Photo: Mary Cage
Each year, a number of talented racehorses step foot on the
track and offer great performances. But it is not every year that several truly
elite horses keep the racing atmosphere electric with one brilliant performance
after another. In 2016, American racing fans have witnessed a plethora of
fantastic performances from superb horses. Some of these horses may go down as
all-time greats, some may not, but regardless, it is a great time to be a racing
fan. This series features these horses.
Part Three: Frosted
2015 was the year of American Pharoah. Lost in his shadow, however, was a gray colt
waiting to find the spotlight. That colt – Frosted – was a nice two-year-old, breaking
his maiden by 5 ¼ lengths before playing second fiddle in the Remsen Stakes
(gr. II). After a runner-up effort in the Holy Bull Stakes (gr. II) and a
fourth place finish in the Fountain of Youth Stakes (gr. II), Frosted finally
found the spotlight with a two-length win in the Wood Memorial Stakes (gr. I).
The Tapit colt fared well in the Triple Crown, competing in the Kentucky Derby
(gr. I) and Belmont Stakes (gr. I), but could not overtake the first Triple
Crown winner in 37 years in American Pharoah. After finishing fourth in the
Derby, beaten just over three lengths, Frosted skipped the Preakness Stakes
(gr. I) in favor of the Belmont. Frosted gave American Pharoah everything he
had, but was no match as American Pharoah galloped into history – although Frosted did finish a clear second, two lengths ahead of Keen Ice.
After running a game second in the Jim Dandy Stakes (gr. II), beaten only a
half-length by 2014 Breeders’ Cup Juvenile (gr. I) winner Texas Red, Frosted again
faced American Pharoah – this time in the Travers Stakes (gr. I). He pressed
the pace set by the Triple Crown winner all the way around the track, remaining
only a narrow margin behind American Pharoah down the backstretch. He collared
that rival around the final bend, giving him everything he had before they were
both passed by Keen Ice.
Frosted returned to the winner’s circle next out in the Pennsylvania Derby (gr.
II), coasting to an easy two-length win, overtaking his rivals with power.

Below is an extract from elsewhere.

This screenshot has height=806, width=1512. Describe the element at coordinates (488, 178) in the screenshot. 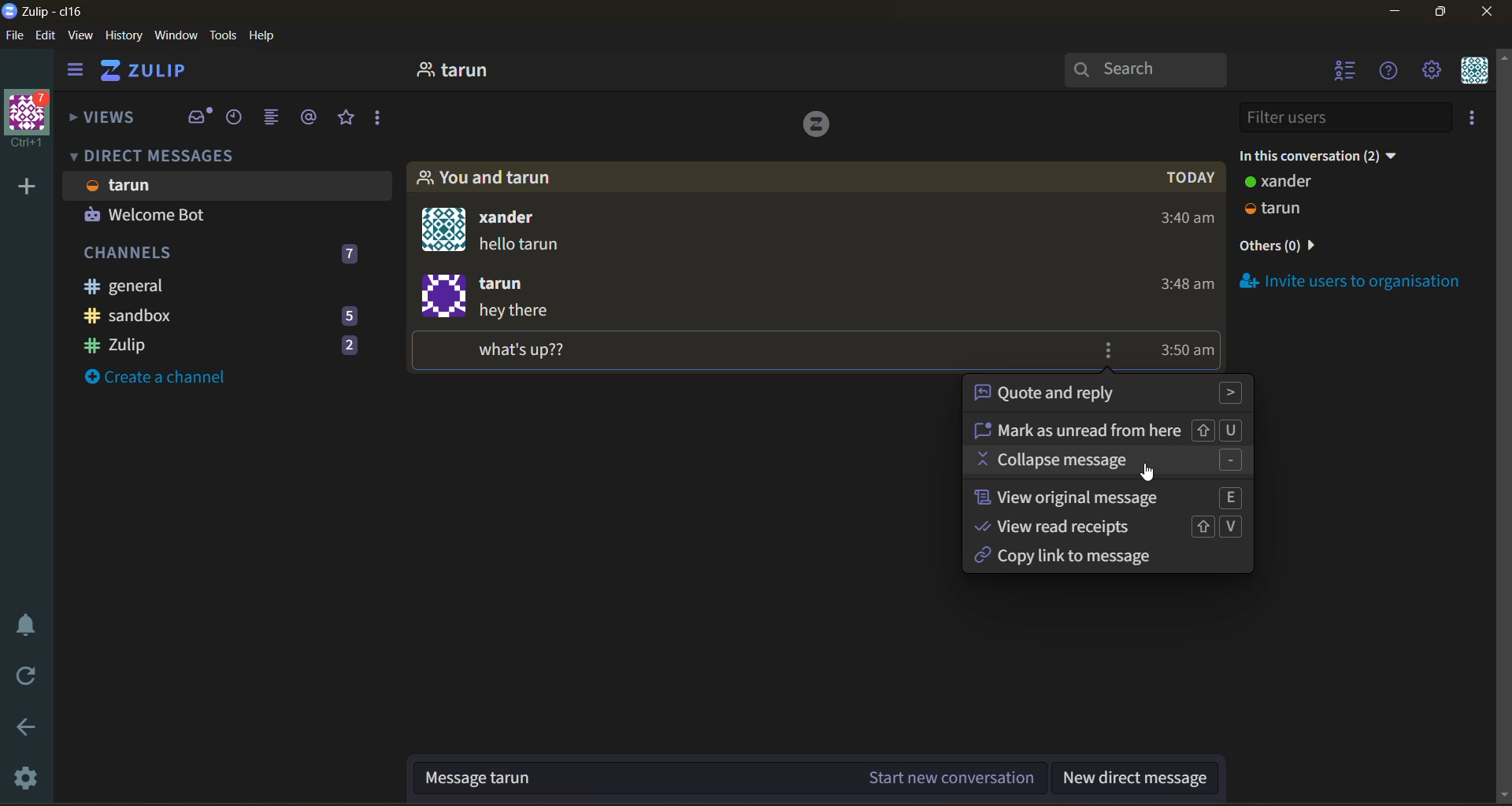

I see `people in conversation` at that location.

However, he did not fare so well in his final race as a three-year-old, the
Breeders’ Cup Classic (gr. I) at Keeneland, finishing seventh. But this
was certainly no indication of what the next year would hold in store for the
Frosted did not begin his 2016 campaign in the United States, but rather in
Dubai when he took on eight rivals in the Al Maktoum Challenge Round 2
(UAE-II). The powerful mover sat off the pace before pouncing to the lead in
the stretch, drawing off to a five-length victory. This race was used as a prep
for the $10-million Dubai World Cup (UAE-I), but the four-year-old did not fare
as well there, finishing fifth – beaten more than 5 lengths by California Chrome.
But when Frosted returned to American racing in the Metropolitan Handicap (gr.
I) on Belmont Stakes Day in June, he had regained his brilliance – and then
some. After racing mid-pack throughout, Frosted was maneuvered around a wall of
horses through the far turn by jockey Joel Rosario. That rider remained a
statue in the saddle as Frosted seized the lead turning for home, kicking clear
from his rivals as if they were standing still. He finished 14 ¼ lengths ahead –
the largest winning margin in the history of the 123-year-old race – in a final
time of 1:32.73, another Met Mile record.
Frosted was not seen again until the Whitney Stakes (gr. I) at Saratoga on
August 6, where he again performed in a breathtaking manner. This time, Frosted
set the pace, posting quick fractions of 23.11, 46.42, 1:09.65, and 1:34.52.
Despite being pressed by grade one winner Noble Bird throughout, Frosted
maintained his lead and repelled the charges of his foes as they turned for
home. With only a light ride from Joel Rosario, the gray coasted to an
impressive two-length lead.
Frosted has more to prove, but one thing he has undoubtedly already proven is
his brilliance. His record-breaking performance in the Met Mile was perhaps the
most impressive in the race’s rich history, and he proved in the Whitney that
it was most certainly not a fluke. Frosted has always been a talented
racehorse, but he has seemed to reach a new level. It will be exciting to see what
the remainder of his career holds in store.